(DESCRIPTION OF THE TASK)
Which lines of the entries contain the word "Viewport"? Please list them.

(RECORDS)
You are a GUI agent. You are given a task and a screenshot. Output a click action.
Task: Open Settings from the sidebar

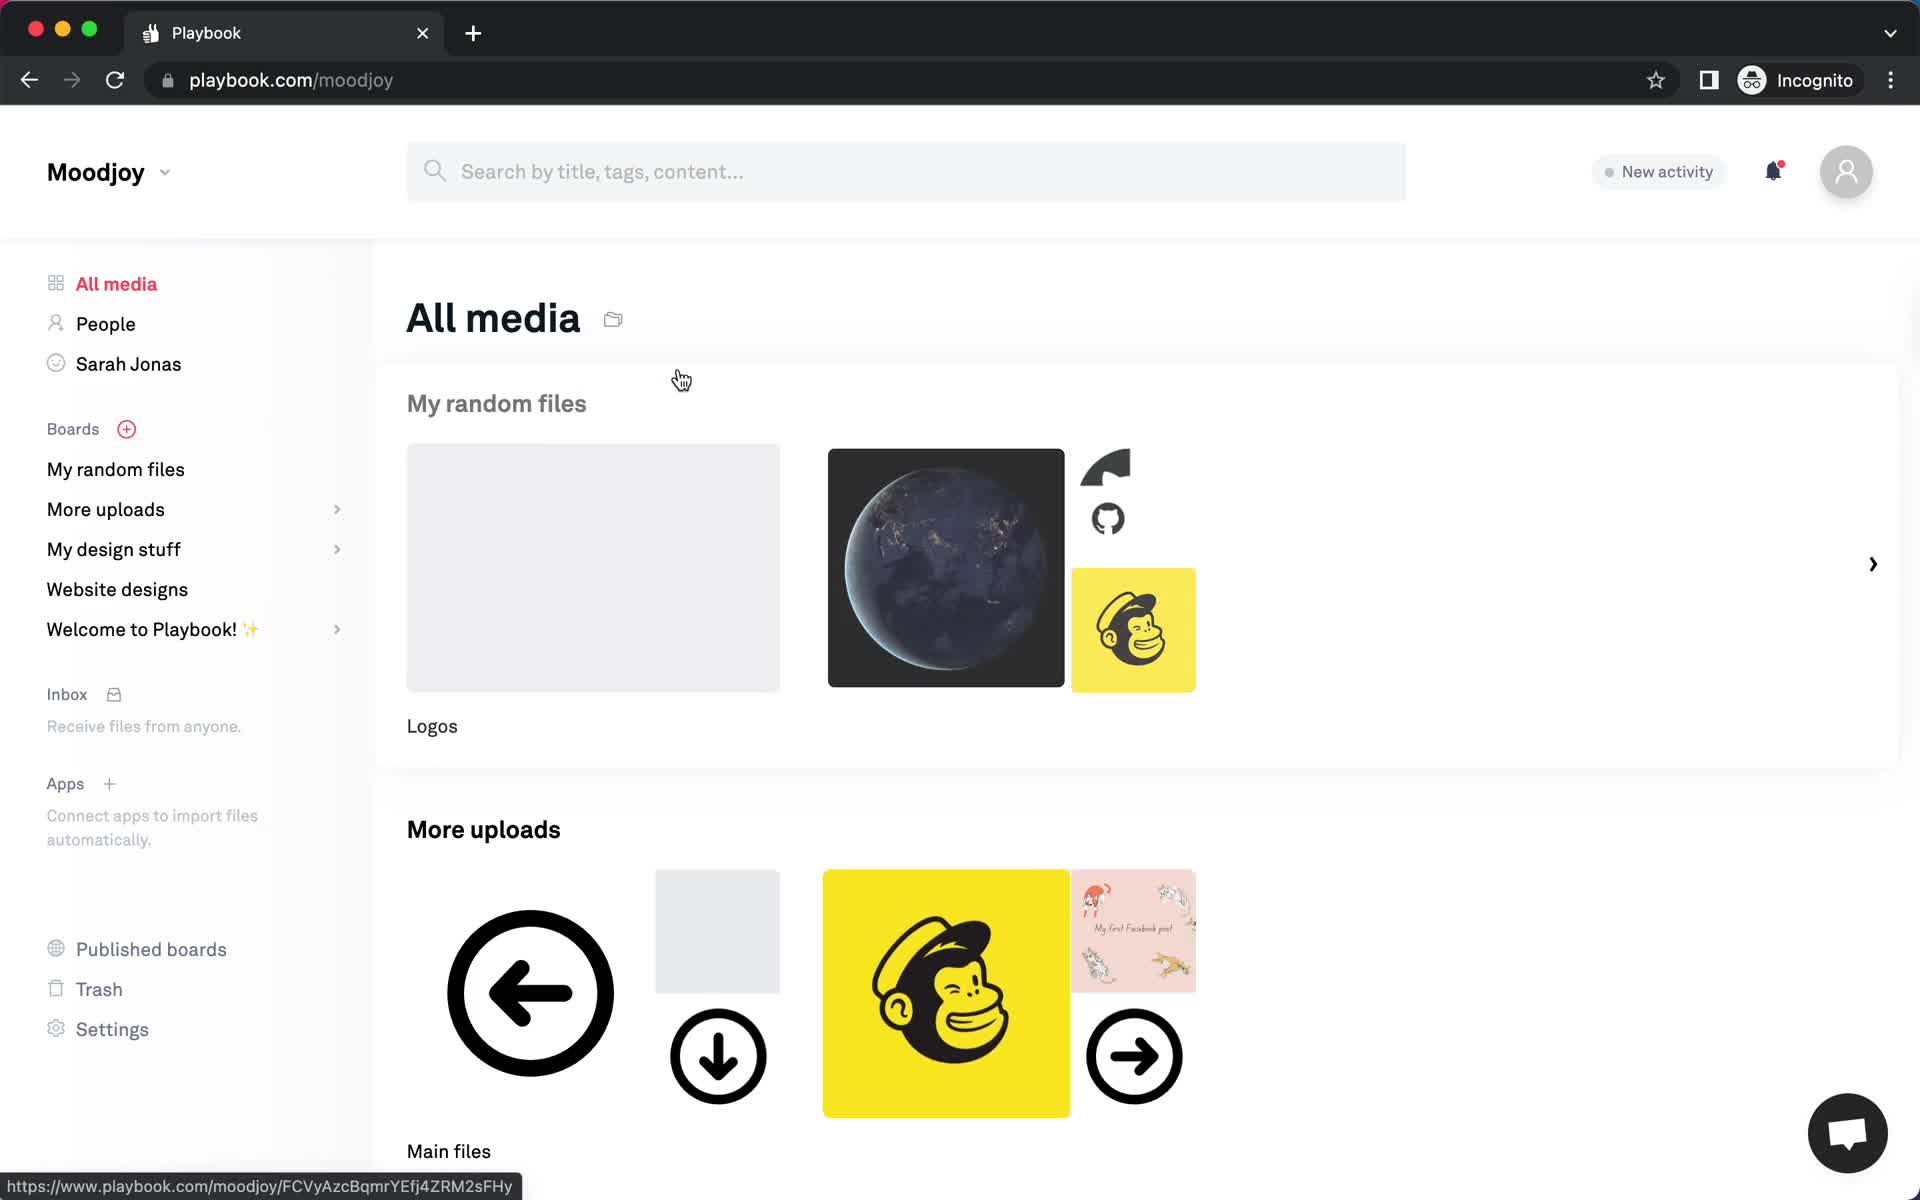click(112, 1030)
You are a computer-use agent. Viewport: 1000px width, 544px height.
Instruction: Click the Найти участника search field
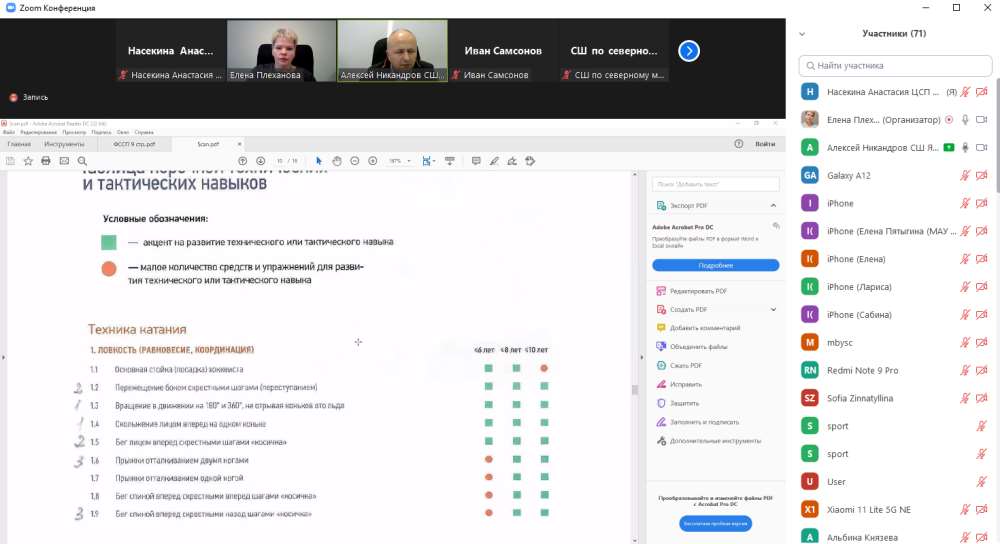[896, 65]
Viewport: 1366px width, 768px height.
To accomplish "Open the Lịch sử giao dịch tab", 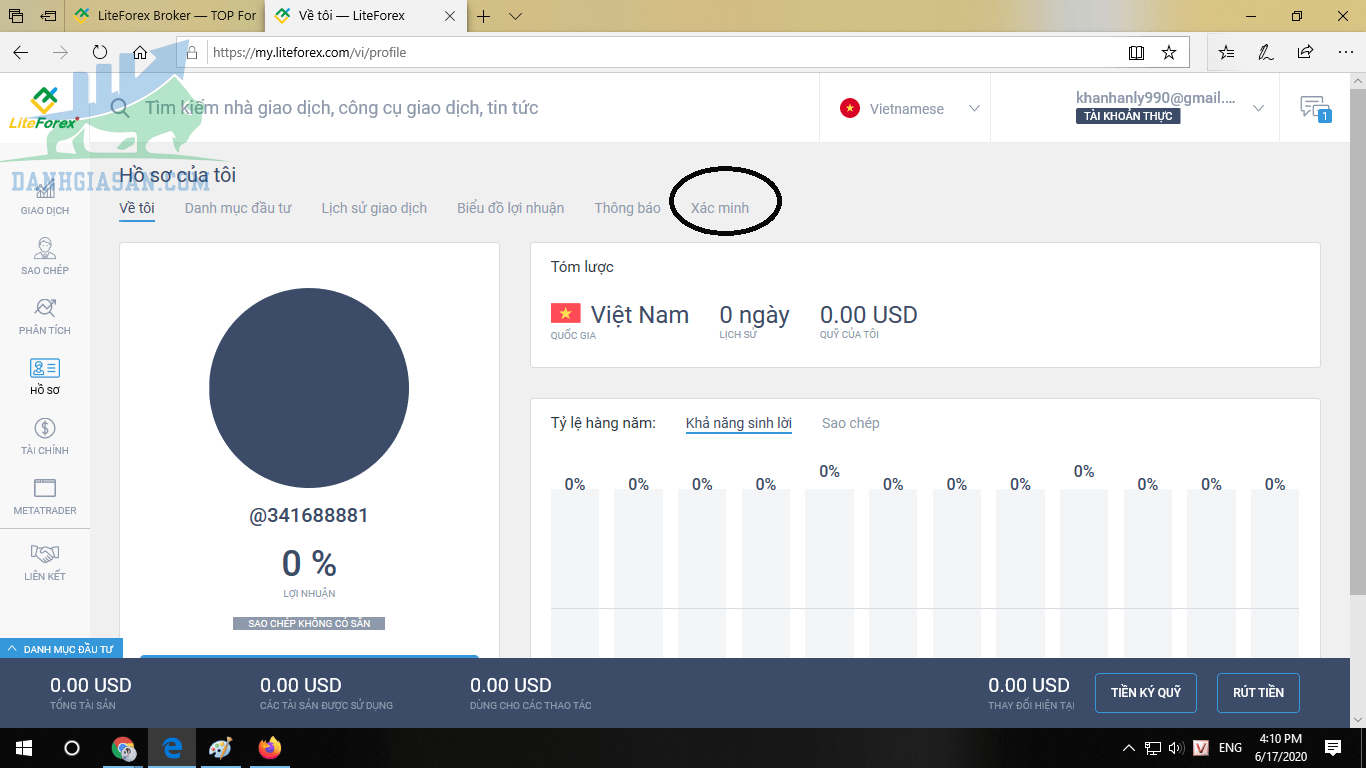I will coord(374,208).
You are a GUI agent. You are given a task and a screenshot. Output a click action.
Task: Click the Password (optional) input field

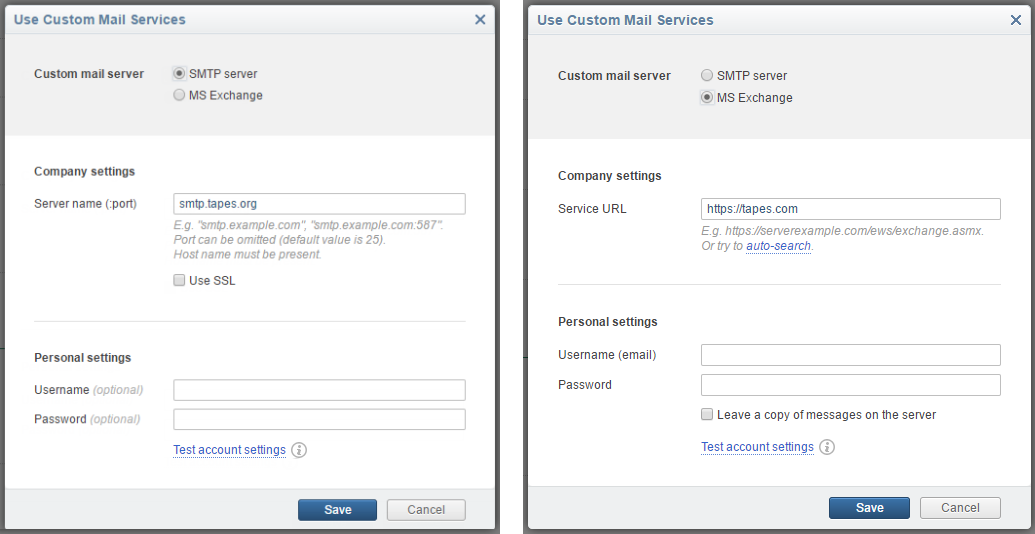(319, 419)
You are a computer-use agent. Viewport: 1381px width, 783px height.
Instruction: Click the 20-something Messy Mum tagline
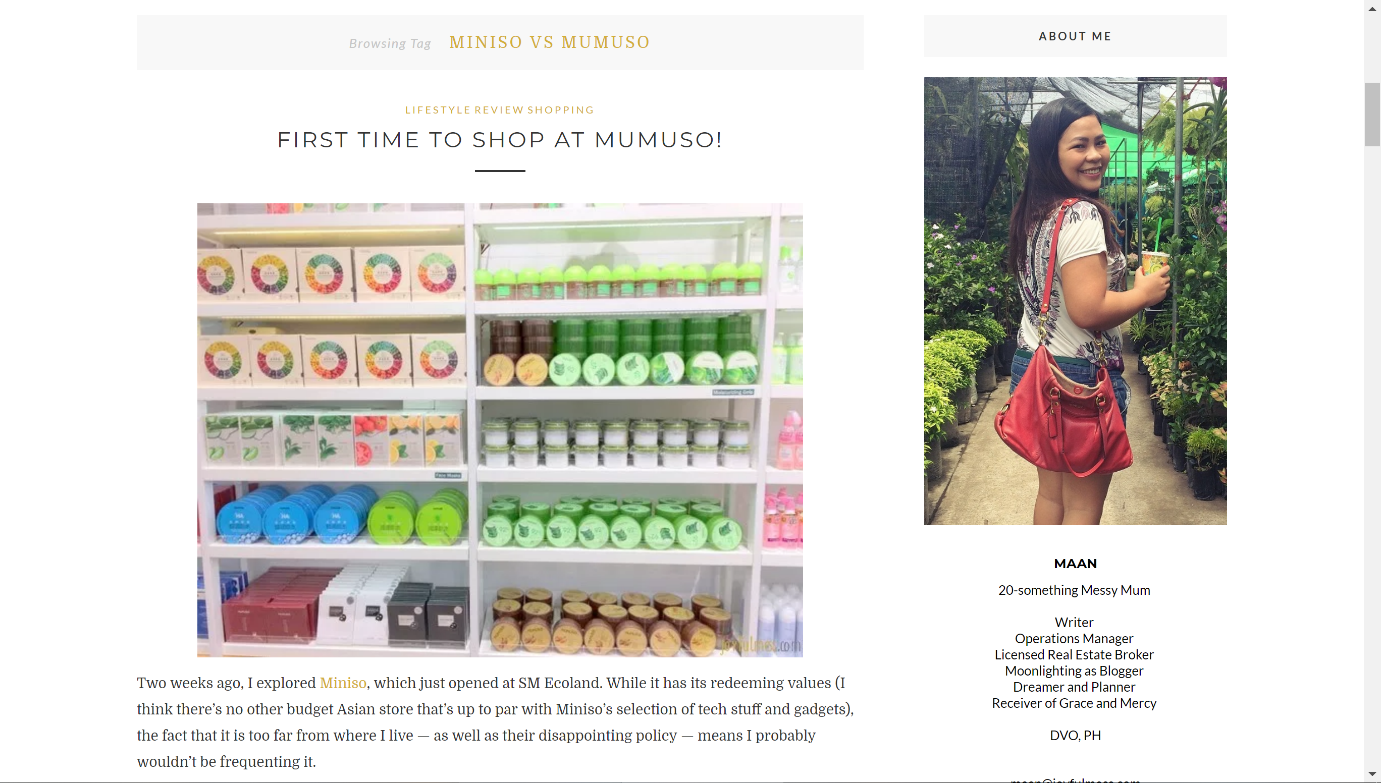[x=1074, y=590]
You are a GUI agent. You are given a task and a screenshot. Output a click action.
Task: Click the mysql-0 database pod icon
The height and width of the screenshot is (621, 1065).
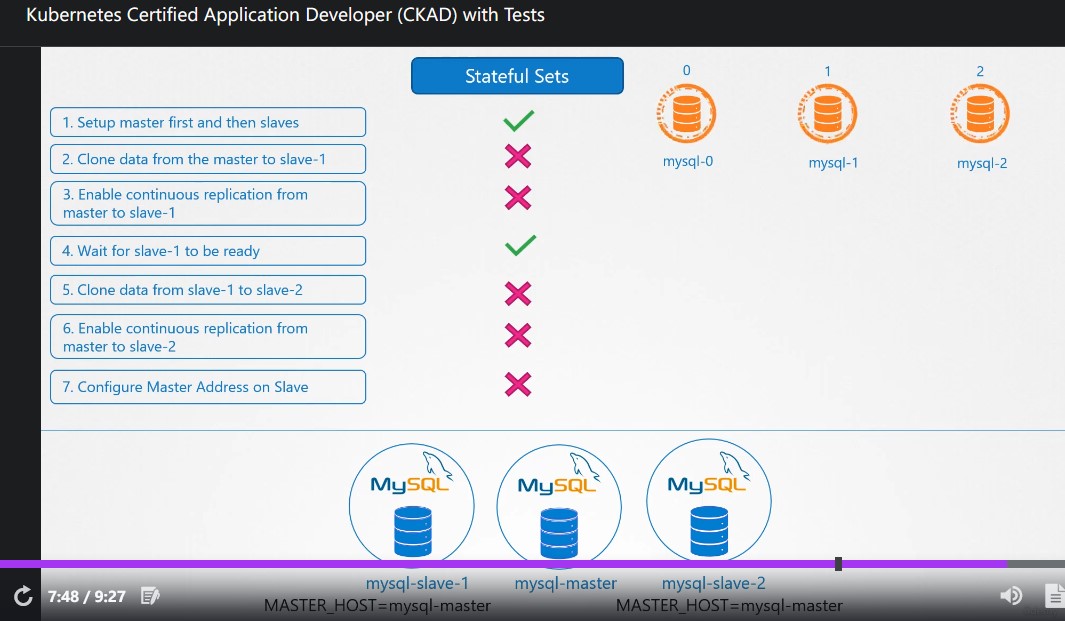coord(686,113)
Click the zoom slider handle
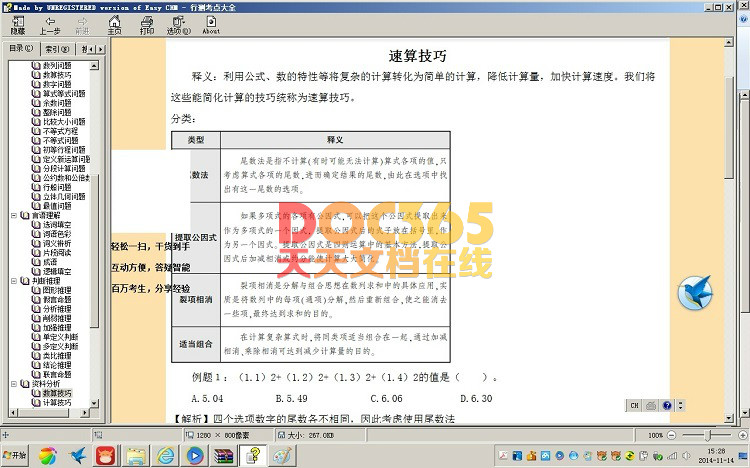This screenshot has width=750, height=468. [709, 436]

(EXERCISE RESULT)
You are a computer-use agent. Viewport: 1000px width, 544px height.
Viewport: 1366px width, 768px height.
You are a computer-use agent. Viewport: 1381px width, 783px height.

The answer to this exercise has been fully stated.